Dorian

The Dorians or Dorian Greeks (Greek: Δωριεῖς, Dōrieis, singular Δωριεύς, Dōrieus) were one of the principal ancient Greek tribes, the other three being the Achaeans, the Ionians and the Aeolians. They were distinguished by language, society and historical tradition. Traditional accounts place their origins in the north, north-eastern regions of Greece, ancient Macedonia and Epirus, whence obscure circumstances drove them south into the Peloponnese, to certain Aegean islands, and to the coast of Asia Minor. Late mythology gave them an eponymous founder, Dorus son of Hellen, the mythological patriarch of the Hellenes.

The Dorian identity

Name of the Dorians

The man's name. Dōrieus, receives brief mention in the Linear B tablets at Pylos, one of the regions invaded and subjected by the Dorians. Pylos tablet Fn867 records it in the dative case as do-ri-je-we, *Dōriēwei, a third or consonant declension noun with stem ending in w. An unattested plural, *Dōriēwes, would have become Dōrieis by loss of the w and contraction, but in the tablet it is only a man's name. Fn867 concerns itself with contribution of grain to a temple.[1] Whether it means "the Dorian" or had the original meaning of Dorian is unknown.

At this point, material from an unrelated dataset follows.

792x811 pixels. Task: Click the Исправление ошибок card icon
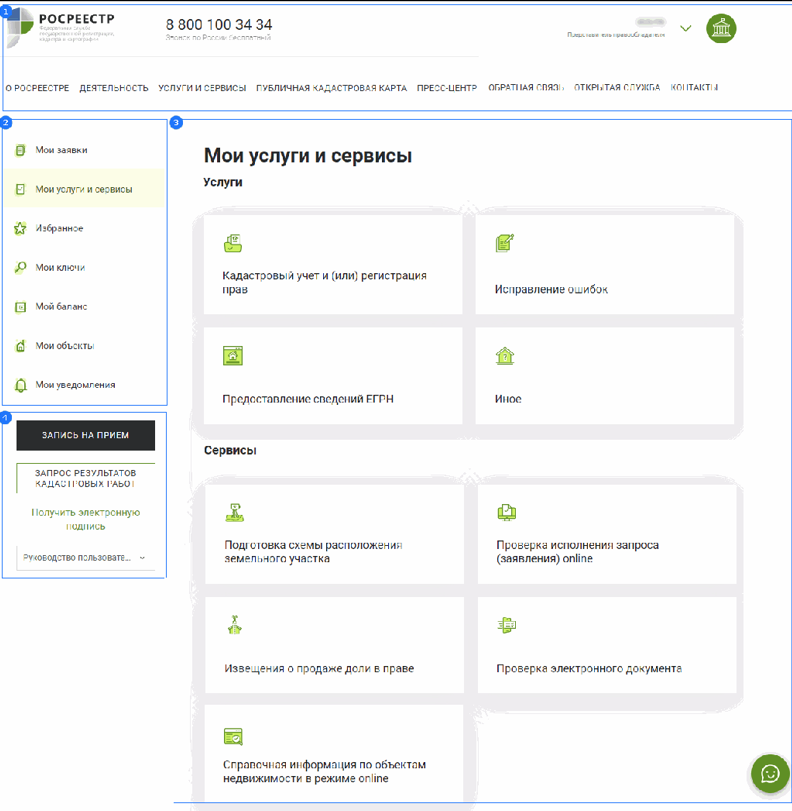click(505, 243)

Julius Pokorny derives Dorian from Doris, "woodland" (which can also mean upland).[2] The Dori- segment would be from the o-grade of Indo-European *deru-, "tree". The original forest must have comprised a much larger area than just Doris. Dorian might be translated as "the country people", "the mountain people", "the uplanders", "the people of the woods" or some such appelation, which is eminently suitable to their reputed origin.


The tradition of Herodotus

The Dorians are mentioned in passing by many authors and inscriptions but the two chief classical authors to relate their origins are Herodotus and Pausanias. The customs of the Spartan state and its illustrious individuals are detailed at great length in such authors as Plutarch.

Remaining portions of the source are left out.